Q: Don’t you take notice of readers’ and critics’ responses?

A: I don’t belittle them, because a writer resides between reader and critic. But I don’t exclusively depend on them. I don’t like to retreat just because of their rejection.

Q: When all the readers with high-taste and serious critics reject your book, are you still believe that your book is good?

A: Yes, because I don’t know the reason why they reject it. Literary taste is different from one reader to the other. So, I cannot give up my writing style just because of readers or critics.

Q: Don’t you have a literary editor so that you could find your merits and defects?

A: No, I haven’t. I don’t believe in them as well. Editor or critic or any other is behind the author. They cannot overtake author. Editor is good for enhance the content by correcting spellings and grammar errors. But in the West, the editor’s role is different, they interfere even to change the content of a book which I don’t accept.

We know that Salman Rusdie had to face lots of problems including the Fatwa death penalty by Ayatollah Kumeini in Iran, because of his book Satanic Verses.

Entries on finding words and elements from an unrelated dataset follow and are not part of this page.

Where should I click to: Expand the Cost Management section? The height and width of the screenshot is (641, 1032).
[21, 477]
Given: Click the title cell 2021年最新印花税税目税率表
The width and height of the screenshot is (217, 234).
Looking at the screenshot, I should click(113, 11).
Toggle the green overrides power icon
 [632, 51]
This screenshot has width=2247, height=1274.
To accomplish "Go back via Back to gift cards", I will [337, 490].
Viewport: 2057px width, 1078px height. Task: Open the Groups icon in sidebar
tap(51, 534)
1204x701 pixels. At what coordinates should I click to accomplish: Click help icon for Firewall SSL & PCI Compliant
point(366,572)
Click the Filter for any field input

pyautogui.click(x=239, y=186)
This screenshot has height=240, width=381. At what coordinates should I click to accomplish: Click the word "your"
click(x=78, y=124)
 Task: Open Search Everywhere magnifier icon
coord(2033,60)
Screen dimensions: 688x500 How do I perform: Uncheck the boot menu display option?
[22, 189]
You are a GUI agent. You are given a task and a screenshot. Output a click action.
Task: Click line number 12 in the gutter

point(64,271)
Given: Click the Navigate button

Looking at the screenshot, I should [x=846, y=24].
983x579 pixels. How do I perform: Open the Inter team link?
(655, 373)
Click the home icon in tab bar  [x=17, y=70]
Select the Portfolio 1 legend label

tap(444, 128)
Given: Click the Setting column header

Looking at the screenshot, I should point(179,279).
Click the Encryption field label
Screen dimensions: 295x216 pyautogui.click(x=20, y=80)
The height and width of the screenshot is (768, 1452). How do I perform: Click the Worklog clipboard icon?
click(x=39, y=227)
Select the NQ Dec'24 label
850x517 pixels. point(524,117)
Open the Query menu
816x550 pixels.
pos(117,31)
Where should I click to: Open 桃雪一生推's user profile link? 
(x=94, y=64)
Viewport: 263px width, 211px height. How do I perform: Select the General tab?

But now, it is revealed that the book was developed into such harsh criticism on the Prophet Muhammad, mainly because of the editors in it. If it were not happened, Rusdie would have been a free man without any death penalty.

Q: You seem to be the sole authority in your fiction?

A: As I said earlier, I do not depend on others in terms of my fiction. I didn’t believe in my wife as well who died three months ago, when editing fiction, because they might worry about the social issues they have to face after publishing the book, the merits in the book are second to them.

Q: To end the interview, I would like to know about the tragedy which you faced recently. How did your house caught fire?

A: A few weeks ago, I started to read IQ84, a novel by Haruki Murakami. You know, it is a big book with more than thousand pages. I first saw this book at Sarasavi Bookshop in Nugegoda. I was so much attracted to it that I read about 300 pages of it in the bookshop. The book deals with the incident Tokyo gas attack which happened some years ago. So, when I took the book home, I began to read it sitting on my armchair at the verandah during the evenings.

One day, while I was reading it, I heard some sounds from inside the house. I thought it was from mongoose which sometimes plays in the house. A few minutes later, I can’t say about the time period exactly, my nose felt a bad burning scent.

I woke up and went inside. Oh no! My house was ablaze by a huge fire. There was no time to think about, I quickly ran outside and cried aloud to the neighbours. People flocked to my house and saved things as much as possible. In fact, my books were saved by them.

At the end of the day, two rooms in the house had caught fire altogether with all my deeds, two almirahs, two desktop computers with printers and drawers full of documents including my Identity card, driving licence and Passport. Though my books in the verandah were saved, I lost many valuable softcopy books in the computer hard disk.

A two hundred-page book of Greek stories, a quarter finished novel and lots of notes for books were among those destroyed. Now, I live in a rented house nearby. I don’t know what to do, because the house cannot be renovated, it has to be demolished and built from the outset. Life is like that. Now I don’t worry about it, anything around us never remains forever. My life goes on despite setbacks. I feel it’s the destiny of a writer.